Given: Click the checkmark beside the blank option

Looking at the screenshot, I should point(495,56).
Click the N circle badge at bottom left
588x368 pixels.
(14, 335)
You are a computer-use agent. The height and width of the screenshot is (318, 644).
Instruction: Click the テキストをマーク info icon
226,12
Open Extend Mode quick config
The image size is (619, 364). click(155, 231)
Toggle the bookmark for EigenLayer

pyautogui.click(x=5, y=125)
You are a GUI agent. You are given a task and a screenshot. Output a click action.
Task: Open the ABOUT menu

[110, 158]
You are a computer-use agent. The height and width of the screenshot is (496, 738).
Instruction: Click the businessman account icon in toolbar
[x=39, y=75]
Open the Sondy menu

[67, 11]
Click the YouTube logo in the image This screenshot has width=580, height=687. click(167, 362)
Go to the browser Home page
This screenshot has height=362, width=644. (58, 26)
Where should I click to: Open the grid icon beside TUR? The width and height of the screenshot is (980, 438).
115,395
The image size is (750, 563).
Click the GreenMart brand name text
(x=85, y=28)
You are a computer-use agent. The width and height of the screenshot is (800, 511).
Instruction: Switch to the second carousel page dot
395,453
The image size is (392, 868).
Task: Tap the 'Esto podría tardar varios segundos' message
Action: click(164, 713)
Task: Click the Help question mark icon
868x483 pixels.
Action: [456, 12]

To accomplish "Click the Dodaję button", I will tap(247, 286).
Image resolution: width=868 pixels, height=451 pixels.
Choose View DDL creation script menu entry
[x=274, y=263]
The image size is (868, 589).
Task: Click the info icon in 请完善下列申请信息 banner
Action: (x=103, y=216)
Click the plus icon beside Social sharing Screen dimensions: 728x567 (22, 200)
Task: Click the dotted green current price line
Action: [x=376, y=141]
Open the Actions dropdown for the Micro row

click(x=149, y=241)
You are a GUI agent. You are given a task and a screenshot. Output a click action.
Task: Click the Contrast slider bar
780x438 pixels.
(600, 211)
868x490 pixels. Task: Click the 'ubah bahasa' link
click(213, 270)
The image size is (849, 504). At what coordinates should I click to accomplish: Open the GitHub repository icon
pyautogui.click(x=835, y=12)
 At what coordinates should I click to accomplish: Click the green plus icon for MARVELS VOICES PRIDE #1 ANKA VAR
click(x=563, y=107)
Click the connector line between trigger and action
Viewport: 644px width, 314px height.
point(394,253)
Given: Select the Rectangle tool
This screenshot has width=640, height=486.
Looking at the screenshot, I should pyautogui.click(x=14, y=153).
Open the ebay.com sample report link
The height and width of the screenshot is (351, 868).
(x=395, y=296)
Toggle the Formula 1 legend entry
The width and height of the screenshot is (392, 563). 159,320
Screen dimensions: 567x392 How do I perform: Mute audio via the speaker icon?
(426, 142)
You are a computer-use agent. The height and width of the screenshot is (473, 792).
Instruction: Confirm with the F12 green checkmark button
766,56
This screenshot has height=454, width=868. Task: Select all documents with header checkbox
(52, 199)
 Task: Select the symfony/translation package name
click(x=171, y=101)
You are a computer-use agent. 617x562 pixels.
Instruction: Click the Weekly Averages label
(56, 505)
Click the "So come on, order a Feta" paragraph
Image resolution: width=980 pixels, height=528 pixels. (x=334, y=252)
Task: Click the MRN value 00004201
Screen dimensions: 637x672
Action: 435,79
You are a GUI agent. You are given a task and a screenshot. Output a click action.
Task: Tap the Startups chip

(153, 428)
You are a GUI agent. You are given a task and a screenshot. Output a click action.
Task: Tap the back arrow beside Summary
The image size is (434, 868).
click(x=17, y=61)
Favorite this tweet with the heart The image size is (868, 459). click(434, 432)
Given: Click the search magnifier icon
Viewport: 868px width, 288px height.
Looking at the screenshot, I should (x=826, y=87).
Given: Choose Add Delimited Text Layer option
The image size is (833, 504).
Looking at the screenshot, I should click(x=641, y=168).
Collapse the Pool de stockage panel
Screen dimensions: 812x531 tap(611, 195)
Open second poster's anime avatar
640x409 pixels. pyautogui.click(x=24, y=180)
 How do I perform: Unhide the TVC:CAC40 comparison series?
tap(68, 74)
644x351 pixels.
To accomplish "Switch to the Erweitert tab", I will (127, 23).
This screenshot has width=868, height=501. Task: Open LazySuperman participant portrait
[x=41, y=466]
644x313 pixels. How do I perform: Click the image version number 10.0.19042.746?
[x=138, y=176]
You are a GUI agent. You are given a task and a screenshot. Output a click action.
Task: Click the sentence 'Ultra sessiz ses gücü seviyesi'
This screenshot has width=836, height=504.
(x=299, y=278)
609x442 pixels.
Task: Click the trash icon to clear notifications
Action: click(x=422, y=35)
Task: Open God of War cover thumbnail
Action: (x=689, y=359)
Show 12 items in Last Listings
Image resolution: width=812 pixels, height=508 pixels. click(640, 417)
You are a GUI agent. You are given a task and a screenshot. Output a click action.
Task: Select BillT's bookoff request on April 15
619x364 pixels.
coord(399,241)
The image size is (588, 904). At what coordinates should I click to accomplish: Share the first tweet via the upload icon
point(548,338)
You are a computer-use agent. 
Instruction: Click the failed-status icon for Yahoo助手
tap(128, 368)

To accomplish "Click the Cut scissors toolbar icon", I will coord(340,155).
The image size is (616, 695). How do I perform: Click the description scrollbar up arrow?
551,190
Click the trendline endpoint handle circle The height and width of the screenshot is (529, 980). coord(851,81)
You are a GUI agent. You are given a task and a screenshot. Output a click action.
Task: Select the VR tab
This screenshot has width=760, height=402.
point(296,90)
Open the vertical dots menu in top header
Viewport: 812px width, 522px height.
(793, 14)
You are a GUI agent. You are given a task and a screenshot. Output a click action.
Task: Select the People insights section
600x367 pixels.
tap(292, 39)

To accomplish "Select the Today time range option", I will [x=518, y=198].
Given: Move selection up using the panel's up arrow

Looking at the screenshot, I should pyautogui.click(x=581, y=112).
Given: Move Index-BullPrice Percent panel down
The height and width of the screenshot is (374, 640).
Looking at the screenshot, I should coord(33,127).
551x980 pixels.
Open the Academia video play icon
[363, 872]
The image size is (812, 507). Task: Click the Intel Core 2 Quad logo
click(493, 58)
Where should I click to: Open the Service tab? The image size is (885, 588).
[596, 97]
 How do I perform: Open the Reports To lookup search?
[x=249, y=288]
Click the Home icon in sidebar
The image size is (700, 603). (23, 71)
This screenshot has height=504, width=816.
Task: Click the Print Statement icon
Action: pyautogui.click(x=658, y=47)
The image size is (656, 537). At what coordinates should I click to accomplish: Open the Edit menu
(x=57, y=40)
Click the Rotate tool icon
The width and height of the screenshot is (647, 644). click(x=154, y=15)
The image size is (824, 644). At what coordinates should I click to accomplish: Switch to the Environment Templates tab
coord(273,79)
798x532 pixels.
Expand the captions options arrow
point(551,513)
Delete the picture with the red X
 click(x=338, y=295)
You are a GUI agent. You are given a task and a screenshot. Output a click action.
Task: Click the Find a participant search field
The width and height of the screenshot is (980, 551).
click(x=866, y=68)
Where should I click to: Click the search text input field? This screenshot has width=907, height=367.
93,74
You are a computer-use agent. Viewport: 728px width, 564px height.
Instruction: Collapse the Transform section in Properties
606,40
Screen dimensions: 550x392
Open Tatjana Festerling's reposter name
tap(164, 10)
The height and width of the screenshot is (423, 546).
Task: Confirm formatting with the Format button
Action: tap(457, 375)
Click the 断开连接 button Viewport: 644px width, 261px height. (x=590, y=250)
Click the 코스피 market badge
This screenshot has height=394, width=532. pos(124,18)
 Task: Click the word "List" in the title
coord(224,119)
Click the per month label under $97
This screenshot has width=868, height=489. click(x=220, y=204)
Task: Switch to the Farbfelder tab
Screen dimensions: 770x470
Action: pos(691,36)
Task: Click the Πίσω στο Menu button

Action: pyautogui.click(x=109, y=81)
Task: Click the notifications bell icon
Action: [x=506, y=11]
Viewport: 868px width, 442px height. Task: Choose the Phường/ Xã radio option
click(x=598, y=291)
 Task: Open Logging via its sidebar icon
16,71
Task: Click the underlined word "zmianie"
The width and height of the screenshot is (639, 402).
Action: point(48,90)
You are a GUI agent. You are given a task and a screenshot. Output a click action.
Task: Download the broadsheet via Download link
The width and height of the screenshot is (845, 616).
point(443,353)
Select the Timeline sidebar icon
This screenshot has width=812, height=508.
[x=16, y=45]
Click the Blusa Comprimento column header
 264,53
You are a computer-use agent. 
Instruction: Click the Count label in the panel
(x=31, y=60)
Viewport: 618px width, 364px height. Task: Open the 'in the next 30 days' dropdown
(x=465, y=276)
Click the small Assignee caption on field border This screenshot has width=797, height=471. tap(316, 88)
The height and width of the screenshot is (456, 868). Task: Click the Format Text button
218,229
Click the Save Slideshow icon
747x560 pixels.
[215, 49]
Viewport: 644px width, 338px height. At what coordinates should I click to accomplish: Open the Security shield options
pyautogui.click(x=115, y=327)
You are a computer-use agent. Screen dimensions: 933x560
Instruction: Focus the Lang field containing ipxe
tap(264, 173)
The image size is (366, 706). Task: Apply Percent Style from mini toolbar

§ §

(Task brief) Find the word "will" in the listing above, then copy each line where it turns up.

(Exercise answer)
To accomplish "Click the Dodaję button", I will tap(247, 286).
To accomplish "Switch to the Erweitert tab", I will (127, 23).
To accomplish "Click the Cut scissors toolbar icon", I will coord(340,155).
To accomplish "Select the Today time range option", I will [x=518, y=198].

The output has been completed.